## Records to use
---*---

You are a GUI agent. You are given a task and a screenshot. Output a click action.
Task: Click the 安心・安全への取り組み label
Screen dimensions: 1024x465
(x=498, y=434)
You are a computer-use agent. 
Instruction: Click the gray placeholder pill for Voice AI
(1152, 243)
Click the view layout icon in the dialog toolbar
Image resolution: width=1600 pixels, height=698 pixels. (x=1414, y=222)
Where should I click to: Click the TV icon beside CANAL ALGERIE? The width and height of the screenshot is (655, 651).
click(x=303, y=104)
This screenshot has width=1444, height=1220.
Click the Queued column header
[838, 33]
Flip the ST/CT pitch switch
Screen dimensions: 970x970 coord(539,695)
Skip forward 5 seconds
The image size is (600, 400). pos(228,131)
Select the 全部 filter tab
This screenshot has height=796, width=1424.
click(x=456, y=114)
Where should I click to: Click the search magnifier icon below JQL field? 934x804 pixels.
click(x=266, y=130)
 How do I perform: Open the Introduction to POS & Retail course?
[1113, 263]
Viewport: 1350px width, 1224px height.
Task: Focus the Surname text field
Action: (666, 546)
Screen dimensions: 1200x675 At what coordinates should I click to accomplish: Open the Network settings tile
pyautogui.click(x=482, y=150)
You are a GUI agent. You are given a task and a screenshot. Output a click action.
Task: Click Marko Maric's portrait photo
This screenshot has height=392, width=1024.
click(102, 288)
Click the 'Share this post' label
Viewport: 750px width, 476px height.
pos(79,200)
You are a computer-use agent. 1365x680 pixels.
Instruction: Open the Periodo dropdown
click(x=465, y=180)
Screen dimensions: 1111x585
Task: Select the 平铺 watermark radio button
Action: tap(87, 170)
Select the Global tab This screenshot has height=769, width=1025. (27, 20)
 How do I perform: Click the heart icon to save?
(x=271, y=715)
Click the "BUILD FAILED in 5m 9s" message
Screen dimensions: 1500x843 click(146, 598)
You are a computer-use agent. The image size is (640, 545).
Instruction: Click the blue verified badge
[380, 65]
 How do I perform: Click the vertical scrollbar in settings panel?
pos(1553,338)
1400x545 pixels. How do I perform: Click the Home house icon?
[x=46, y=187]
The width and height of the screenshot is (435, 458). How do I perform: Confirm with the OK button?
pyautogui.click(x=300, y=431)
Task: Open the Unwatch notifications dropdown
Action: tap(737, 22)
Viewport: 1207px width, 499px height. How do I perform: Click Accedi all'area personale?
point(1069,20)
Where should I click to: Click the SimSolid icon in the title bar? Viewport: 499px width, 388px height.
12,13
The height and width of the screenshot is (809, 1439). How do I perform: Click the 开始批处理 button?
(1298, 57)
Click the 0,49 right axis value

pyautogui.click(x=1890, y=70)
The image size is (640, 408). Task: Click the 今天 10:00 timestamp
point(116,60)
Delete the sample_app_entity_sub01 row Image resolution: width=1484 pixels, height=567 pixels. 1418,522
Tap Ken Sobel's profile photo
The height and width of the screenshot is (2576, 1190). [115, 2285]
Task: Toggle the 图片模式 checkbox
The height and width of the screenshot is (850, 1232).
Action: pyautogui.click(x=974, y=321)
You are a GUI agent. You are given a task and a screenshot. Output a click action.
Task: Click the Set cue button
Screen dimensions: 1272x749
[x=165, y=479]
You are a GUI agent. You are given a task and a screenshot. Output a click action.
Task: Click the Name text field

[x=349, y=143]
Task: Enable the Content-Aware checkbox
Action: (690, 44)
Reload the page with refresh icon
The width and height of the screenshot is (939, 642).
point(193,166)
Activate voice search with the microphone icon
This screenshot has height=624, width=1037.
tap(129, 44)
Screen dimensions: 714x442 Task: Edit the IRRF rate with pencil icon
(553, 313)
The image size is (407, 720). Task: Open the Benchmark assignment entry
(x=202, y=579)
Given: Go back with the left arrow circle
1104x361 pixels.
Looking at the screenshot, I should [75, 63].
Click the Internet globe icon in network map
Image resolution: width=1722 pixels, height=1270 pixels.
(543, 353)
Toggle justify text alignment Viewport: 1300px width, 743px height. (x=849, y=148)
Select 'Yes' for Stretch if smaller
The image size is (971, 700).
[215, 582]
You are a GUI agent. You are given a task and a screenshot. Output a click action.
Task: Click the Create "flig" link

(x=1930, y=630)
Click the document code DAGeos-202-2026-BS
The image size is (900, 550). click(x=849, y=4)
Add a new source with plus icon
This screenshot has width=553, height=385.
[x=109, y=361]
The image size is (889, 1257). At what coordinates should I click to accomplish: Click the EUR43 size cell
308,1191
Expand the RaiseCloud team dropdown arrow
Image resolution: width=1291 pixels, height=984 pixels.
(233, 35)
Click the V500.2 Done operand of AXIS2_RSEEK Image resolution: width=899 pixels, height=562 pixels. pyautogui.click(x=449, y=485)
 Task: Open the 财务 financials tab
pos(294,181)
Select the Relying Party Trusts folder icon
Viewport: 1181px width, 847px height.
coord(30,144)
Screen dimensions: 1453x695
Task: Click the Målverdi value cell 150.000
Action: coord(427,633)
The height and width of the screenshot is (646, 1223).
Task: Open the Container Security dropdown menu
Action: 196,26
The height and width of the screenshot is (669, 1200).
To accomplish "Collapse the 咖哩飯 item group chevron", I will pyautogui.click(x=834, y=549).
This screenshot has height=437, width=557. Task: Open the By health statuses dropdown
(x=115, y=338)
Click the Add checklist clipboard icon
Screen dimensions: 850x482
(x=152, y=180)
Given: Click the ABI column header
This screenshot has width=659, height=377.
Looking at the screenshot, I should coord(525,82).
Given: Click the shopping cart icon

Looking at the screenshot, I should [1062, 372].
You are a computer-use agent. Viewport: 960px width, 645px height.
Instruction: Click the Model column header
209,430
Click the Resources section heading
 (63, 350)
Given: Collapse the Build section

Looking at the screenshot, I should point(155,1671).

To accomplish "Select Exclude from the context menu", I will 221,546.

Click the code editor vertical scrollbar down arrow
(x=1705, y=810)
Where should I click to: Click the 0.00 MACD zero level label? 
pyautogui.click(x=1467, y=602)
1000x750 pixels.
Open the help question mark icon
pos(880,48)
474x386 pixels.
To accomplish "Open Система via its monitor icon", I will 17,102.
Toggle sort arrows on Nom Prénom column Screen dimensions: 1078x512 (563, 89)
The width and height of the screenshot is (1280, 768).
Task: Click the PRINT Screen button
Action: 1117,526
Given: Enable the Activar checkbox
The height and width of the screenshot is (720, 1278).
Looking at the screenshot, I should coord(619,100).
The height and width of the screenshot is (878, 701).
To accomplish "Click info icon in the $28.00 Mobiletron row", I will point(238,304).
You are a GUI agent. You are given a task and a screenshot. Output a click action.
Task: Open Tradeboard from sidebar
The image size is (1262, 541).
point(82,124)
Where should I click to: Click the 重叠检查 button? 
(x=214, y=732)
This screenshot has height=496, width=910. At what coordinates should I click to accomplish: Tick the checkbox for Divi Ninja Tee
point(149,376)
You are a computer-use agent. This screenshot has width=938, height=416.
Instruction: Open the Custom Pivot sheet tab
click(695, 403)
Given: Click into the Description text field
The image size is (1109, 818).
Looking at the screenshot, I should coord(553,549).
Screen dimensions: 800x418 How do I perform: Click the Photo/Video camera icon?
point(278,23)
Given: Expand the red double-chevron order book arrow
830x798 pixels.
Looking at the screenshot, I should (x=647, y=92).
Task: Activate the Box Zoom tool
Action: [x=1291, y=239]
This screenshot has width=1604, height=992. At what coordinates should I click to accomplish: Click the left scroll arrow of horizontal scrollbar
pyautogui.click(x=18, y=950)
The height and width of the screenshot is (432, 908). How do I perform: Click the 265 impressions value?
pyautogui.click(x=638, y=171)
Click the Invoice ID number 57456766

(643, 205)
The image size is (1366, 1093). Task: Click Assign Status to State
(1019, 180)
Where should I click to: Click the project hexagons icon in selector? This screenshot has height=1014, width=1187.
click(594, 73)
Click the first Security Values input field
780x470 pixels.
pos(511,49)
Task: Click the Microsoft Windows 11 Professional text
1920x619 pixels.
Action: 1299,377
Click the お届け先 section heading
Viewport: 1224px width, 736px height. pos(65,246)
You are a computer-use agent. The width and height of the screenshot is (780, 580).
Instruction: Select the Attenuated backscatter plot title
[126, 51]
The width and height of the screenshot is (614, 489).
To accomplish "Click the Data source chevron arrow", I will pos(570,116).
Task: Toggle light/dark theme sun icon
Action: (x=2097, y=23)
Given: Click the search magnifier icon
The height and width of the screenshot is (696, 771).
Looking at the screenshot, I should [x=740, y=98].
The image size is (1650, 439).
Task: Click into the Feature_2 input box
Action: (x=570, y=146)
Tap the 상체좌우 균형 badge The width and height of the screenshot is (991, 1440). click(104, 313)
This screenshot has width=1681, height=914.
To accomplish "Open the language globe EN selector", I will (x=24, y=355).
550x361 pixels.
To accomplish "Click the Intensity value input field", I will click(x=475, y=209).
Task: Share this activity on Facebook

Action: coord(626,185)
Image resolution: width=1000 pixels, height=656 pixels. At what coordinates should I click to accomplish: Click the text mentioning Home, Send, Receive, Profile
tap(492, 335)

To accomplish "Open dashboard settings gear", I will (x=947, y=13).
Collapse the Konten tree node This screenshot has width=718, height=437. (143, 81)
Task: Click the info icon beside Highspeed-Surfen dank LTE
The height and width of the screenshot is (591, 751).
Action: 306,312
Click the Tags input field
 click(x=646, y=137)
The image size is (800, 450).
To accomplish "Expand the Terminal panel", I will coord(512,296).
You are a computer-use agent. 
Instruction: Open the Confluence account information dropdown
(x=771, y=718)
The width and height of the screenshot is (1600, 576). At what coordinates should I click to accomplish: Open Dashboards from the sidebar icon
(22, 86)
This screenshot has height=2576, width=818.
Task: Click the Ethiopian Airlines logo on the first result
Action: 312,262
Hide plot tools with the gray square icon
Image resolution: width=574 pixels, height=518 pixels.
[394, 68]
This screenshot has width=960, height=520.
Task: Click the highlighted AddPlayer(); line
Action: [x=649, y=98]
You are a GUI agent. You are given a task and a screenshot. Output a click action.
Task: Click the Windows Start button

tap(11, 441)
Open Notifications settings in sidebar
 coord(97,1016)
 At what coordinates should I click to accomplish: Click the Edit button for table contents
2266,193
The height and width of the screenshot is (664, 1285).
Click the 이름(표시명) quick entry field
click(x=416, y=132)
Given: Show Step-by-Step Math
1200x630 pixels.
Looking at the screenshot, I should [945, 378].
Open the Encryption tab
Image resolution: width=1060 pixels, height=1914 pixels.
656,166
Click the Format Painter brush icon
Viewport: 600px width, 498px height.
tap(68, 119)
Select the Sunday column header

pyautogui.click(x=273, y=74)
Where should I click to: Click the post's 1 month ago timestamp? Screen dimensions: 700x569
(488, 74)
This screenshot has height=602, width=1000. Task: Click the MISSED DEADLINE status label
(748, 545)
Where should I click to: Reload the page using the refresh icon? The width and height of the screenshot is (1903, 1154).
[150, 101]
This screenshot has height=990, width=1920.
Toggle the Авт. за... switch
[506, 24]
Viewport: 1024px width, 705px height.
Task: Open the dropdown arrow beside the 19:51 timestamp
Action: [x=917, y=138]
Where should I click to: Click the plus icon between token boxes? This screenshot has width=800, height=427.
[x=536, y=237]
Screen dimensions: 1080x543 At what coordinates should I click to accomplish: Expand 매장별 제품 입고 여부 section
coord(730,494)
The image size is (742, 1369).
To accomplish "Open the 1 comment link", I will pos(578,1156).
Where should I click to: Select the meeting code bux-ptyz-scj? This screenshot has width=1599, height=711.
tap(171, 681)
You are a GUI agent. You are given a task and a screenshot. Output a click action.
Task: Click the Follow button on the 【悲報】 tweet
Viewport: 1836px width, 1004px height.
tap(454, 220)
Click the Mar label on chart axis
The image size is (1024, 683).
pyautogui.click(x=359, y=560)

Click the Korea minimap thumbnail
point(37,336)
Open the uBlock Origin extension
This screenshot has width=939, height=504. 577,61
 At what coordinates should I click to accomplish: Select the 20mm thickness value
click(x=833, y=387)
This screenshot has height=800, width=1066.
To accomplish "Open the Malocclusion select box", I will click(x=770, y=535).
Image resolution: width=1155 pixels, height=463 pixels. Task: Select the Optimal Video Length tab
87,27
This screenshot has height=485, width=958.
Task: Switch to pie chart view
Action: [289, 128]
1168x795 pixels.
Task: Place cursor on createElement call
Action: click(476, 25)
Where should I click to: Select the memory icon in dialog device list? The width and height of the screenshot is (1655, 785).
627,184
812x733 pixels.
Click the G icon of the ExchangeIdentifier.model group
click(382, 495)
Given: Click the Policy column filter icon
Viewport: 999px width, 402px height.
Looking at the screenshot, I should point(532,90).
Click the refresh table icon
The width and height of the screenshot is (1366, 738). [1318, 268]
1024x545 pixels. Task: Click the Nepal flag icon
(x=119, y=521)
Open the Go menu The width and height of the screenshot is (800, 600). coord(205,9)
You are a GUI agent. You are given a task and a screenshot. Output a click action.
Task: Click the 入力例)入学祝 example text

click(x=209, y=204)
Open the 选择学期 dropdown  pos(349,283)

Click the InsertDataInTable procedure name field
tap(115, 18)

---*---

## Assignment
The answer must be a single number: how many lines of the entries contain "globe".

## Exercise result
2